McKeon and other State Department officials held a secret briefing on Afghanistan’s policy before the Foreign Affairs Committee on June 15 behind closed doors. McCaul is now asking for some of the unclassified content to be made public.
“You attended this secret briefing and you know that most of the discussion was unclassified. As a result, and to echo the specific requests of members in attendance, I strive to have the five unclassified opening statements provided to all HFAC members,” McCaul wrote.
The House Foreign Affairs Committee oversees the State Department.
In a statement, a spokesperson for the House Foreign Affairs Committee said: “The committee has held several briefings and hearings related to Afghanistan since the withdrawal in August, at both member and staff levels. This includes a member-level briefing last week. with five senior officials from the Ministry of Foreign Affairs, who unfortunately many of the signatories to that letter did not attend.The Committee also appreciates the Ministry’s cooperation and responsiveness to our requests for information about Afghanistan, a noticeable departure from the previous government.”
According to State Department figures, there are still about 300 American citizens in Afghanistan.
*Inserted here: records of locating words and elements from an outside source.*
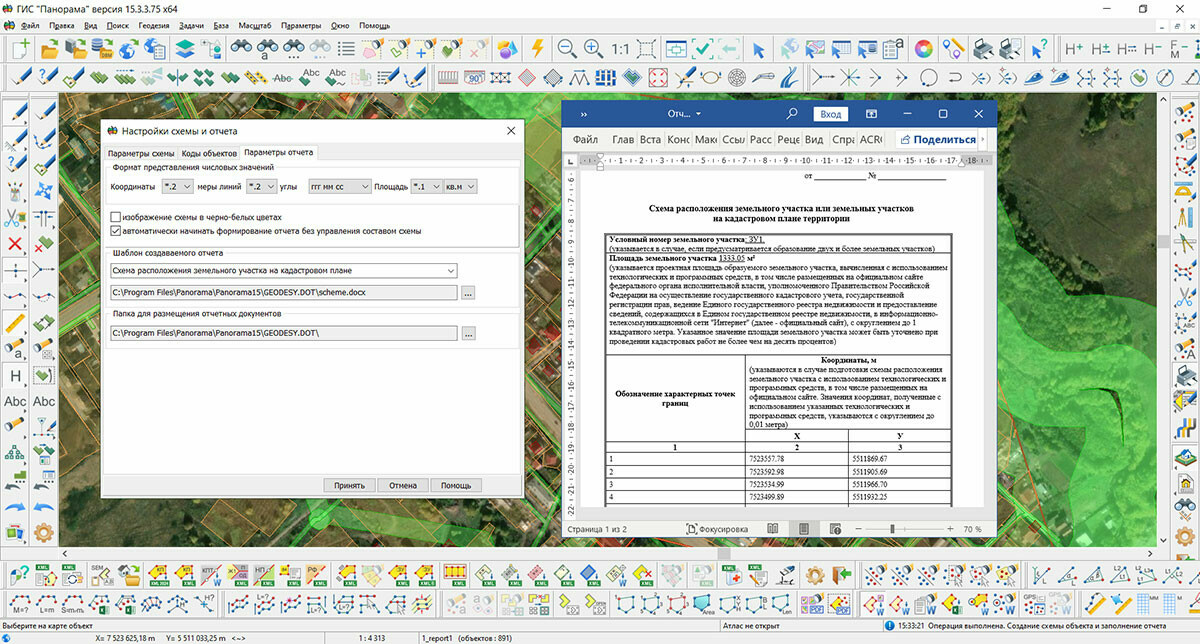The image size is (1200, 644).
Task: Open the area units 'кв.м' dropdown
Action: tap(470, 186)
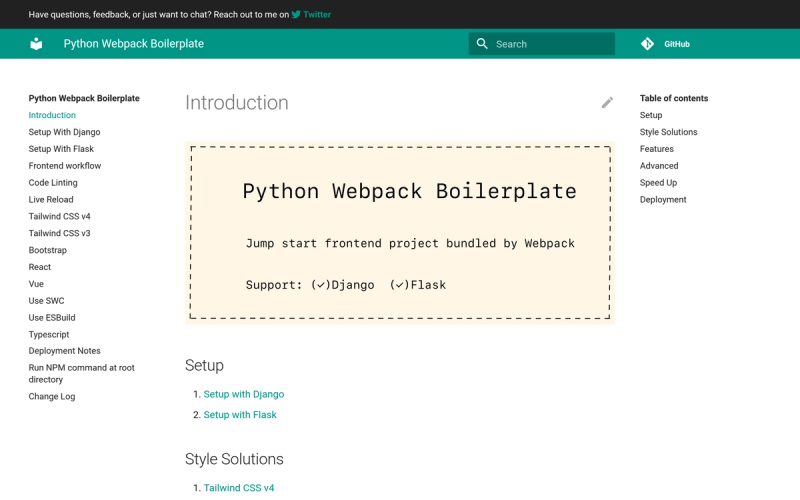Open the Twitter link in announcement bar
The height and width of the screenshot is (500, 800).
click(x=317, y=15)
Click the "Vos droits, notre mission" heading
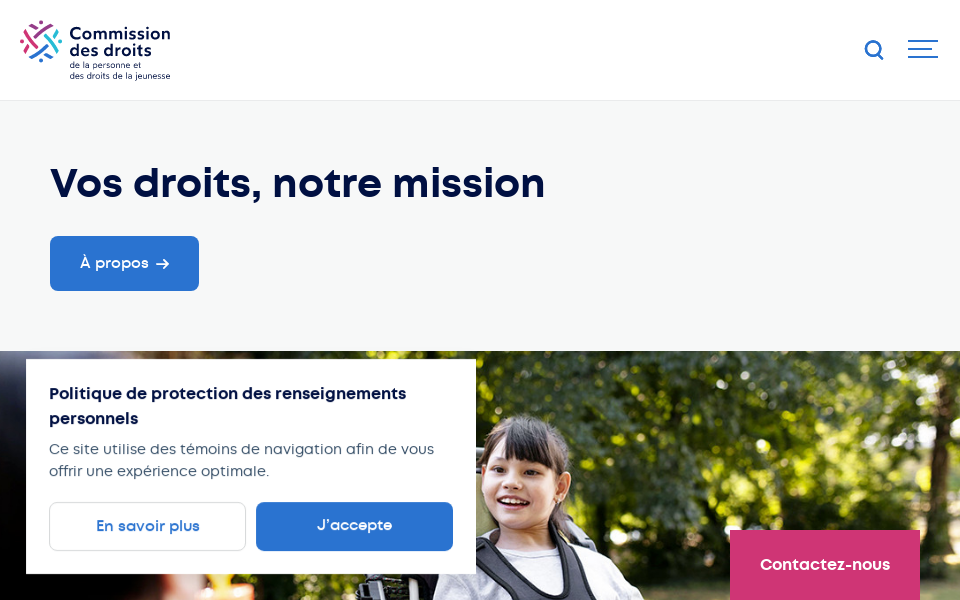 (x=297, y=183)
The State Department says more than 80 of them are actively trying to leave the country.
The State Department has received more than 67,500 applications for special immigrant visas (SIVs), and about 9,000 applicants have been approved by the US chief of mission, but have not left Afghanistan.
About 47,000 Afghans who have already left Afghanistan have applied for US humanitarian parole, but of those 5,400 have been rejected and only about 300 have been approved.
The State Department did not immediately respond to a request for comment.